TASK DESCRIPTION:
Straight copy, no pictures: transcribe each entry as it stands.

________________________________________

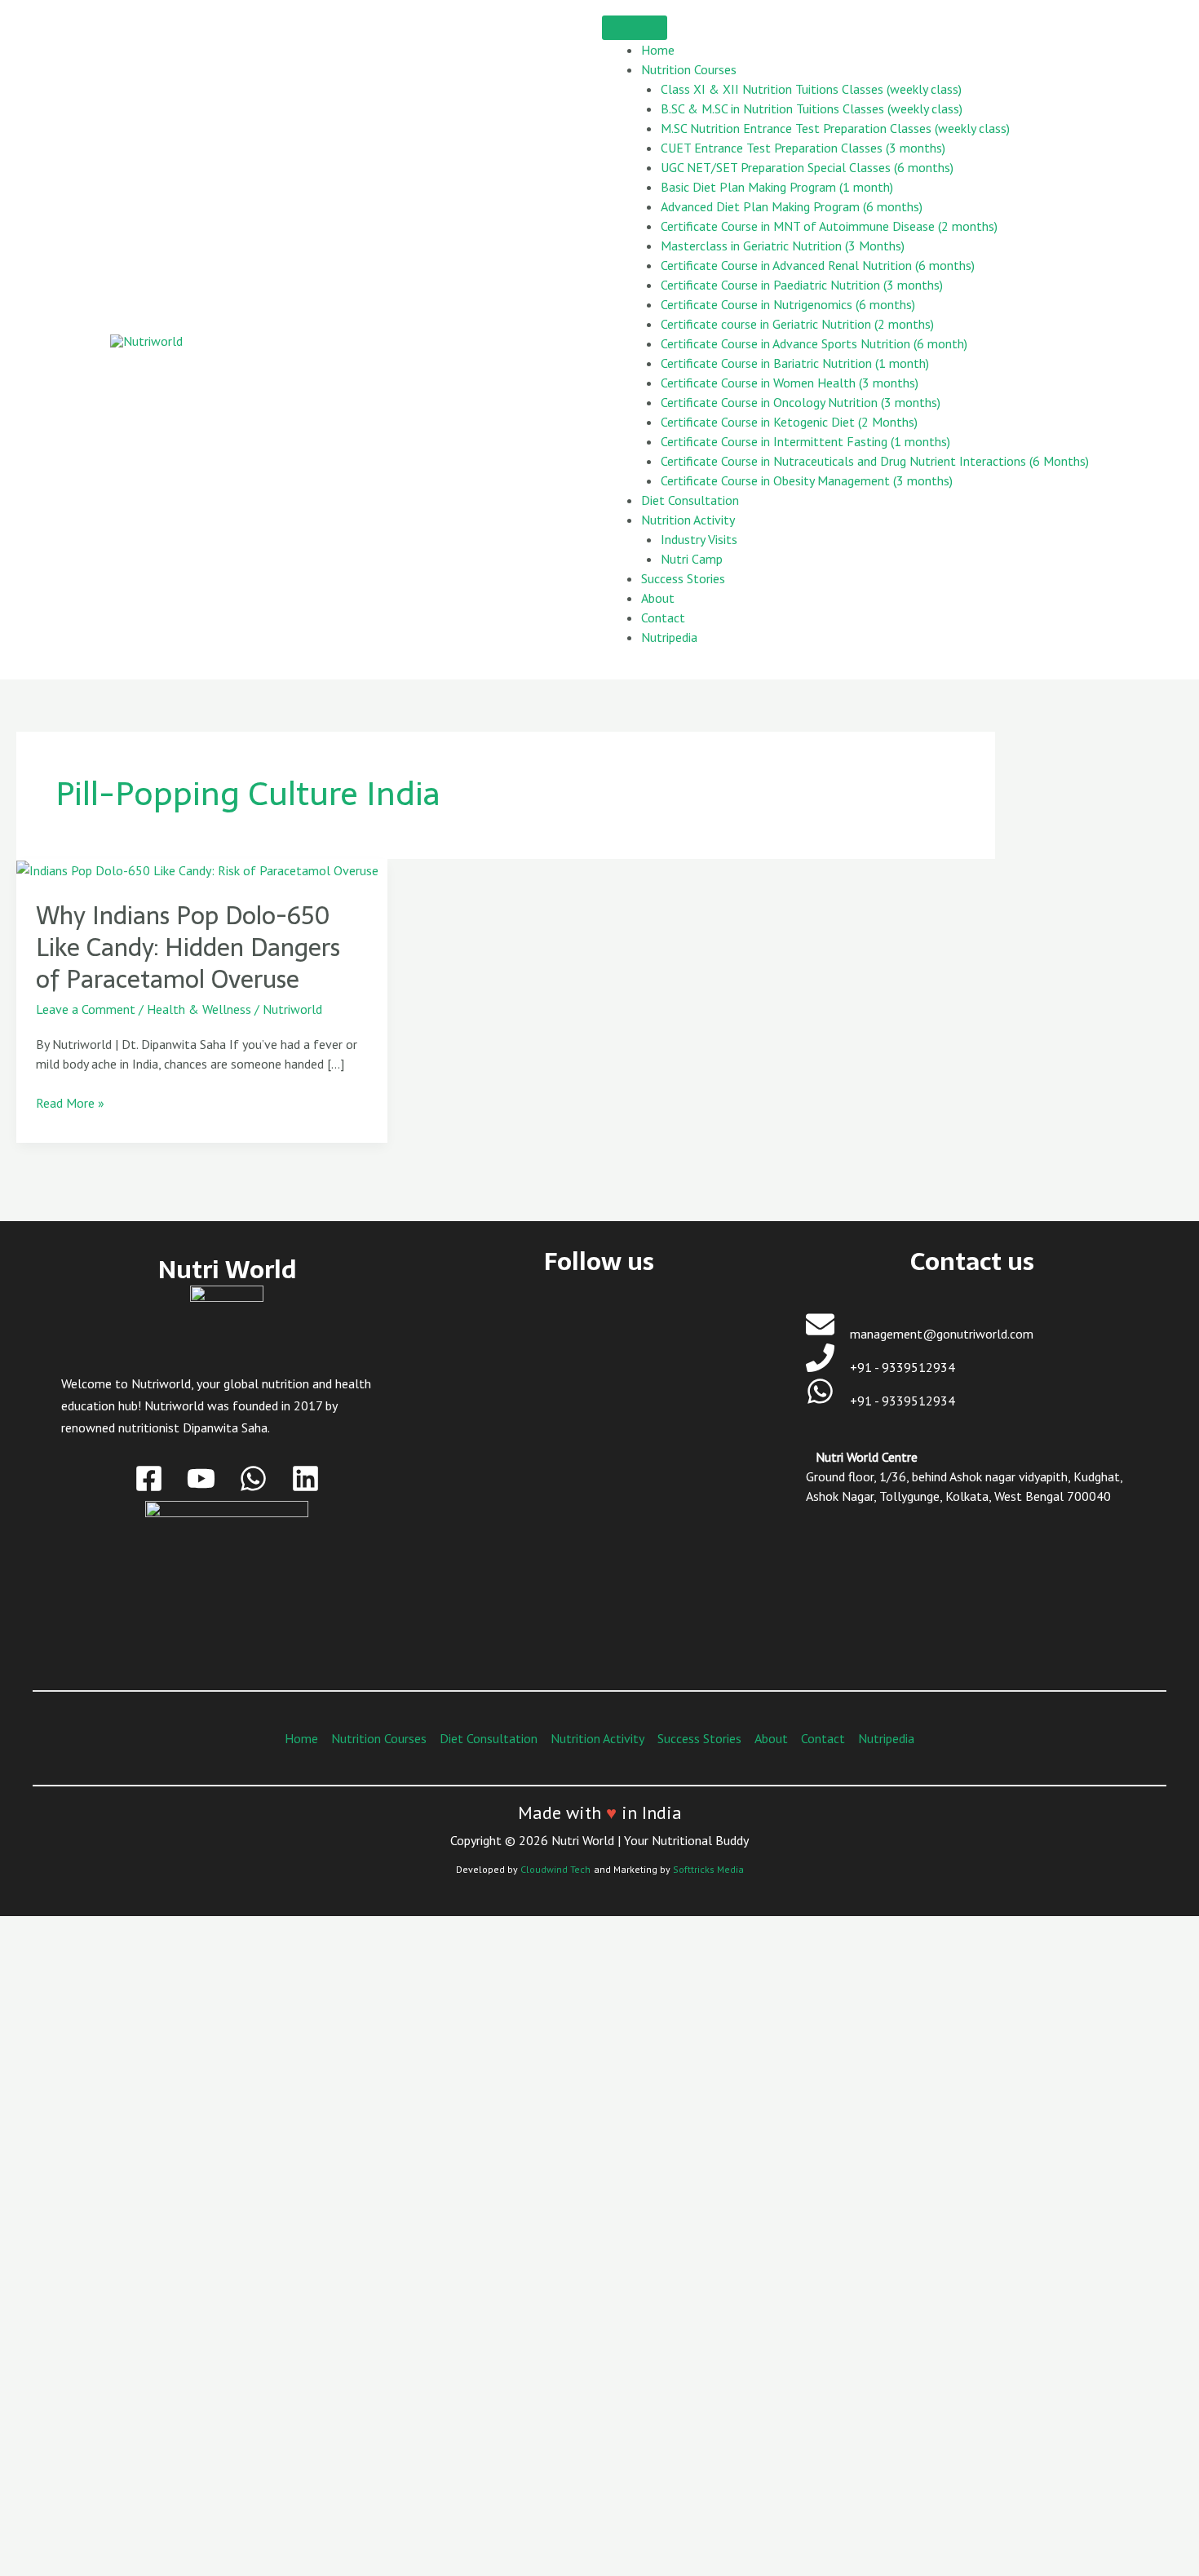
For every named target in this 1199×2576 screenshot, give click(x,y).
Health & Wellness (199, 1009)
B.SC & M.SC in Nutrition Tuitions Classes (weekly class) (811, 108)
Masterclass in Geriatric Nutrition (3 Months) (783, 245)
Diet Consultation (690, 500)
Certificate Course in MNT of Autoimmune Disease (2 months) (829, 226)
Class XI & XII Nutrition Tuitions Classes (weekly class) (811, 89)
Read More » (70, 1102)
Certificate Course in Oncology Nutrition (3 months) (800, 402)
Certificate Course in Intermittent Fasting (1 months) (805, 441)
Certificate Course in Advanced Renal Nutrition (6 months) (818, 265)
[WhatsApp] (253, 1478)
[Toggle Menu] (634, 27)
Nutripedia (669, 637)
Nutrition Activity (688, 519)
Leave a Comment (85, 1009)
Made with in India (600, 1812)
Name (93, 2259)
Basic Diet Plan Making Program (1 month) (777, 187)
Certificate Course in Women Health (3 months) (789, 382)
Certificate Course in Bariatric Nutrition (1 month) (795, 363)
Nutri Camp (692, 559)
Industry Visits (699, 539)
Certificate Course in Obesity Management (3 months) (807, 480)
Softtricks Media (708, 1869)
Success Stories (683, 578)
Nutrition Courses (689, 69)
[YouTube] (201, 1478)
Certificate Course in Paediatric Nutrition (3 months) (802, 285)
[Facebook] (149, 1478)
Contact (663, 617)
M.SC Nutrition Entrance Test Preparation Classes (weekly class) (835, 128)
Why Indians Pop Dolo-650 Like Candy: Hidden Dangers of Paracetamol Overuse (188, 947)
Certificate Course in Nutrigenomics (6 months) (788, 304)
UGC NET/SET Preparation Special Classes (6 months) (807, 167)
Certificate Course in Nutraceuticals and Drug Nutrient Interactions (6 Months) (875, 461)
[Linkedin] (305, 1478)
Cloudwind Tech (555, 1869)
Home (658, 50)
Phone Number (118, 2393)
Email (92, 2326)
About (658, 598)
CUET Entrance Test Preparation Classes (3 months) (803, 147)
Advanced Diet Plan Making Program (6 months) (791, 206)
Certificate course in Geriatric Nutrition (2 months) (797, 324)
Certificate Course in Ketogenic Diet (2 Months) (789, 422)
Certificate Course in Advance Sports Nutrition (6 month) (814, 343)
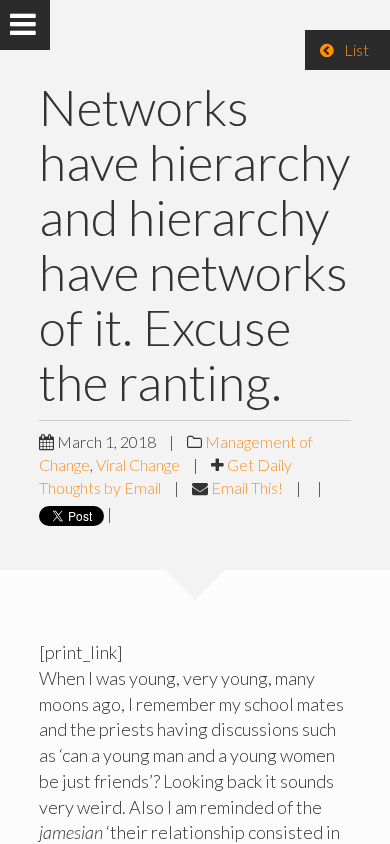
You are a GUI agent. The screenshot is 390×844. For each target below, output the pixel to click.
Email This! (247, 487)
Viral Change (138, 464)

________________________________________

REPLY:
For every named target in this 1199×2576 screenshot, give click(x,y).
Health & Wellness (199, 1009)
B.SC & M.SC in Nutrition Tuitions Classes (weekly class) (811, 108)
Masterclass in Geriatric Nutrition (3 Months) (783, 245)
Diet Consultation (690, 500)
Certificate Course in MNT of Autoimmune Disease (2 months) (829, 226)
Class XI & XII Nutrition Tuitions Classes (weekly class) (811, 89)
Read More » (70, 1102)
Certificate Course in Oncology Nutrition (3 months) (800, 402)
Certificate Course in Intermittent Fasting (1 months) (805, 441)
Certificate Course in Advanced Renal Nutrition (6 months) (818, 265)
[WhatsApp] (253, 1478)
[Toggle Menu] (634, 27)
Nutripedia (669, 637)
Nutrition Activity (688, 519)
Leave a Comment (85, 1009)
Made with in India (600, 1812)
Name (93, 2259)
Basic Diet Plan Making Program (1 month) (777, 187)
Certificate Course in Women Health (3 months) (789, 382)
Certificate Course in Bariatric Nutrition (1 month) (795, 363)
Nutri Camp (692, 559)
Industry Visits (699, 539)
Certificate Course in Obesity Management (3 months) (807, 480)
Softtricks Media (708, 1869)
Success Stories (683, 578)
Nutrition Courses (689, 69)
[YouTube] (201, 1478)
Certificate Course in Paediatric Nutrition (3 months) (802, 285)
[Facebook] (149, 1478)
Contact (663, 617)
M.SC Nutrition Entrance Test Preparation Classes (weekly class) (835, 128)
Why Indians Pop Dolo-650 Like Candy: Hidden Dangers of Paracetamol Overuse (188, 947)
Certificate Course in Nutrigenomics (6 months) (788, 304)
UGC NET/SET Preparation Special Classes (6 months) (807, 167)
Certificate Course in Nutraceuticals and Drug Nutrient Interactions (6 Months) (875, 461)
[Linkedin] (305, 1478)
Cloudwind Tech (555, 1869)
Home (658, 50)
Phone Number (118, 2393)
Email (92, 2326)
About (658, 598)
CUET Entrance Test Preparation Classes (3 months) (803, 147)
Advanced Diet Plan Making Program (6 months) (791, 206)
Certificate course in Geriatric Nutrition (2 months) (797, 324)
Certificate Course in Ketogenic Diet (2 Months) (789, 422)
Certificate Course in Advance Sports Nutrition (6 month) (814, 343)
You are a GUI agent. The screenshot is 390×844. For each target below, output the pixel to click.
Email This! (247, 487)
Viral Change (138, 464)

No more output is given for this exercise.